Questa deformazione, crea problemi di natura psicologica notevole nei pazienti. Fasciature o cuffiette non risolvono il problema, l’unico modo per porvi rimedio è solo l’intervento chirurgico, il quale non potrà essere eseguito prima dei sei anni di vita. Grazie a questo intervento, oltre al riposizionamento corretto in sede è possibile ripristinare le normali curvature dell’impalcatura cartilaginea delle orecchie.
L’otoplastica è considerato uno tra gli interventi più sicuri, perché privo di effetti collaterali e particolari controindicazioni, la funzione uditiva non sarà in alcun modo compromessa, si ritorna alla propria vita sociale e lavorativa entro 2 giorni. Per un adulto l’intervento può essere eseguito in anestesia locale con lieve sedazione, mentre per i bambini dai sei ai dieci anni, è consigliabile quella generale. Fondamentale, la visita pre-operatoria con il chirurgo plastico.
L’intervento dura circa un’ora, verrà praticata un’incisione lungo il solco retro-auricolare, che non sarà visibile nel post-operatorio. Questo intervento viene eseguito in tutta sicurezza in day hospital, pertanto non è previsto il pernottamento. Il disagio del post-operatorio prevede una fasciatura compressiva per le prime 48 ore, poi è necessario indossare una fascia tipo tennista per circa 3 settimane solo la notte.

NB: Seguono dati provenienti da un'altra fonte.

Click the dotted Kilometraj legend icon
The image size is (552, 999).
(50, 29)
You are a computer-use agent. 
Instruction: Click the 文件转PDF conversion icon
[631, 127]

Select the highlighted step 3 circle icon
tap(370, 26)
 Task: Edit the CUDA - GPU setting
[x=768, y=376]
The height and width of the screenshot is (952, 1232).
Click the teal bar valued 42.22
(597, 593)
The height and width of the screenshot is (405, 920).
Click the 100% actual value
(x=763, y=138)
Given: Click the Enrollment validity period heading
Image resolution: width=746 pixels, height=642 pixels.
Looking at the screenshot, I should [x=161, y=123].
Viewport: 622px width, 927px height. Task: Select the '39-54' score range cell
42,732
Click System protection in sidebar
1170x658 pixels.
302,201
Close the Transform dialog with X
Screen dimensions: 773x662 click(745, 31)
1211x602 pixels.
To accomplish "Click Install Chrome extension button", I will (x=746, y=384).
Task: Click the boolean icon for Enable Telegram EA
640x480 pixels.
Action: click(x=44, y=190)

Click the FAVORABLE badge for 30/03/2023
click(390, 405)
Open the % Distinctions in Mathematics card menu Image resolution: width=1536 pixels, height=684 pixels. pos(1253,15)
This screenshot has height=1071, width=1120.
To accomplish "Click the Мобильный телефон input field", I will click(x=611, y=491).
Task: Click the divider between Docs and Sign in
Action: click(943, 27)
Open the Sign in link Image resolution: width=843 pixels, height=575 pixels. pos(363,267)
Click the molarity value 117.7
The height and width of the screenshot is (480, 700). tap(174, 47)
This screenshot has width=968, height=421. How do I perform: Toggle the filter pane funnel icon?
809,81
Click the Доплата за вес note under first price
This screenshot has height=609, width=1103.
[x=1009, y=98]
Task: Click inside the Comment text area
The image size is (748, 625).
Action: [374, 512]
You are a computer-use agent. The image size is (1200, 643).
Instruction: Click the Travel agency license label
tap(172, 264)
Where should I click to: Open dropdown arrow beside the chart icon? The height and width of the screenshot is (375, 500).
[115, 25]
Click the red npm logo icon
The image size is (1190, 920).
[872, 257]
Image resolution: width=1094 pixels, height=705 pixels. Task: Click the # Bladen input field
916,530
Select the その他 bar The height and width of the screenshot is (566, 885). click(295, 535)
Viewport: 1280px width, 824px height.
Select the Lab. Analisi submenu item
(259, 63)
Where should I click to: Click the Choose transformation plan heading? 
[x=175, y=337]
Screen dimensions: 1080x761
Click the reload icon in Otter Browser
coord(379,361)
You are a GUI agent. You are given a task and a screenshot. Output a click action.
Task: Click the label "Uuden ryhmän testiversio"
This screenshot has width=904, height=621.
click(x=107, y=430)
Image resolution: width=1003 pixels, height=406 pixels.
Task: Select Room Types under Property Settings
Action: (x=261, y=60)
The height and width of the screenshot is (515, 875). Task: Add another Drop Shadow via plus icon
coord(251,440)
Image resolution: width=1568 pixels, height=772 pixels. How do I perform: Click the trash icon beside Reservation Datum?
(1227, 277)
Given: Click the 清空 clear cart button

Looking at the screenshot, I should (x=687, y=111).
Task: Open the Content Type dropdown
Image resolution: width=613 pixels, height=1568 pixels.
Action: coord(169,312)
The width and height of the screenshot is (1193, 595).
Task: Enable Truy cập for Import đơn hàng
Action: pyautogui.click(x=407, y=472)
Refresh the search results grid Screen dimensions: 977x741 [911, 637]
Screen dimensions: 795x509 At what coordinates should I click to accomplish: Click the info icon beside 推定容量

Questa fascia ha la funzione di proteggere il paziente da eventuali traumi, anche banali senza rendersene conto; inoltre per almeno la prima settimana è opportuno farsi aiutare da qualcuno per la detersione e la medicazione vista la fastidiosa posizione della cicatrice.
Se invece l’otoplastica mira alla ricostruzione auricolare o alla riduzione dell’orecchio, le cicatrici saranno visibili perchè poste sulla porzione anteriore dello stesso. Una di queste deformità spesso riscontrate è il cosi detto orecchio a cavolfiore (tipica dei giocatori di rugby) che sviluppano infiammazioni al pericondrio per via del continuo sfregamento nelle mischie di gioco.
Anche in questo caso nessuna difficoltà viene riscontrata per la ricostruzione estetica, con la consapevolezza che l’orecchio non debba più subire traumi.
Per risultati soddisfacenti è sempre opportuno far riferimento a chirurghi esperti di provata competenza.